The Dave Matthews Band. A man who used Boulder as a base from which to conquer the nation, Matthews is a competent musician who operates in a familiar late-Sixties/early-Seventies mode and never asks too much of his audiences. The songs on the platinum disc Under the Table and Dreaming are about practically nothing, but they move along briskly and use their familiarity to keep fans from asking too many questions (like, "Didn't I hear this one twenty years ago?"). Bubbleheaded and retro in a manner that makes the Spin Doctors seem like Rage Against the Machine by comparison.

The Rembrandts. This combo was the perfect choice to provide the soundtrack to the TV series Friends; like the show, the Rembrandts please by offering up minor, pleasantly innocuous variations on formulas that were hackneyed before Milton Berle bought his first frock. The band's Everly Brothers-cum-Romantics ditties are perfect for VH1. They give the illusion of freshness with no unexpected aftertaste.

Seal. Seal recalls Eighties, rather than pre-Eighties, inspirations--in his case, the more commercial offerings of latter-day Peter Gabriel and Roxy Music. But he renders these sounds even more palatable by ensuring that no rough edges remain to jar listeners from a state of complacency. The result is something akin to the least intriguing ambient music--it's so smooth that it practically ceases to exist.

The list certainly doesn't end there. For instance, there's the previously mentioned Hootie, the top seller in the nation prior to the latest release by Selena, whose People-magazine-friendly murder has given her the usual career boost. Clearly, the band has hit home with all those people who really miss Huey Lewis and the News. Melissa Etheridge has gotten a boost, too, even though her music--she sounds like a cross between Janis Joplin and Bryan Adams--is about as distinctive as your average Wal-Mart.

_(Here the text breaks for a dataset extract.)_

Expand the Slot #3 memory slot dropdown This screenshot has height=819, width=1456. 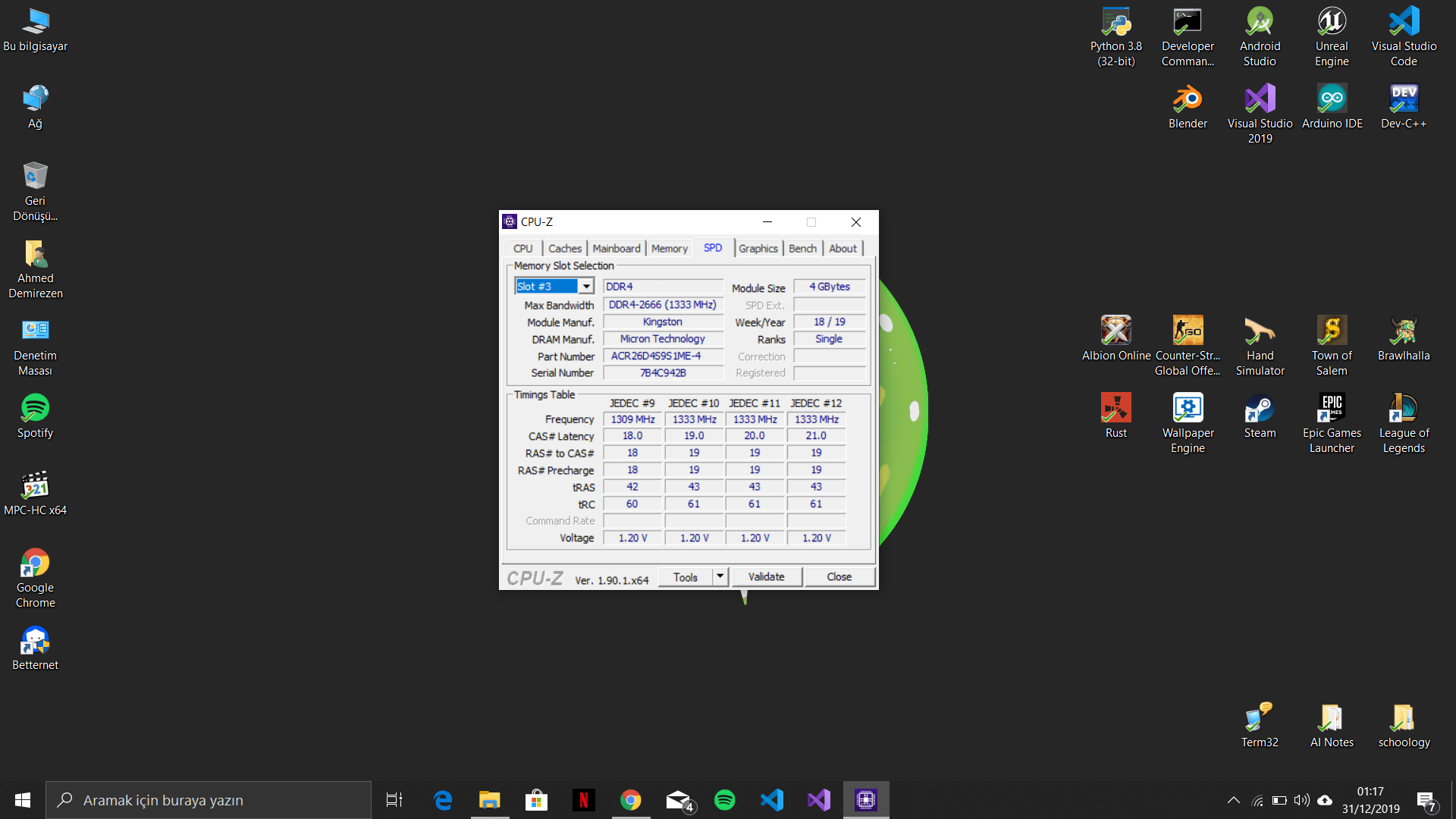[x=586, y=287]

These artists and their contemporaries are presented to the public by pacifying personalities like VH1's Robin Dorian, who seems to be operating under direct orders to hide any vestiges of vibrancy behind an immobile smile and a wardrobe straight off the shelves at Eddie Bauer (the entire VH1 staff resembles cast members from a yuppified remake of Invasion of the Body Snatchers). Key VH1 program blocks are equally trite. The Big 80's plays many of the videos that MTV pounded into the ground ten years ago (e.g., anything by Duran Duran). 8-Track Flashback retreats even further, to the years between 1970 to 1982; acts in the spotlight range from Fleetwood Mac to Donna Summer. Morning Music Wire, meanwhile, is a Today show surrogate in which soft news and horoscope readings are interspersed with your favorite Dire Straits video, while Four on the Floor allows four music critics to pontificate ad nauseam on issues of the day. And artist features, in which a single band or performer is made the focus of prime-time coverage for an entire week, are cropping up with ever-increasing regularity. This programming is the perfect sop to record companies such as Epic, which saw a week's worth of VH1 puff pieces on Michael Jackson power History: Past, Present and Future, Book 1, his new CD set, to the top of the charts. More so than Diane Sawyer's chat with Jackson and his wife, Lisa Marie Presley, the VH1 nostalgia-fest (a treasure trove of videos made before the Gloved One transformed himself into a ringer for Audrey Hepburn) helped America temporarily forget all those sleep-overs he had with prepubescent boys at the Neverland Ranch.

That VH1's brand of entertainment is proving so persuasive suggests that the music scene is in a very dreary period. Fortunately, the appearance of a new and compelling style will likely sweep aside the stultifying fodder that VH1 has flogged into the latest big thing. But until then, you'll have to live with all those Blowfishes. Unless, that is, you change the channel.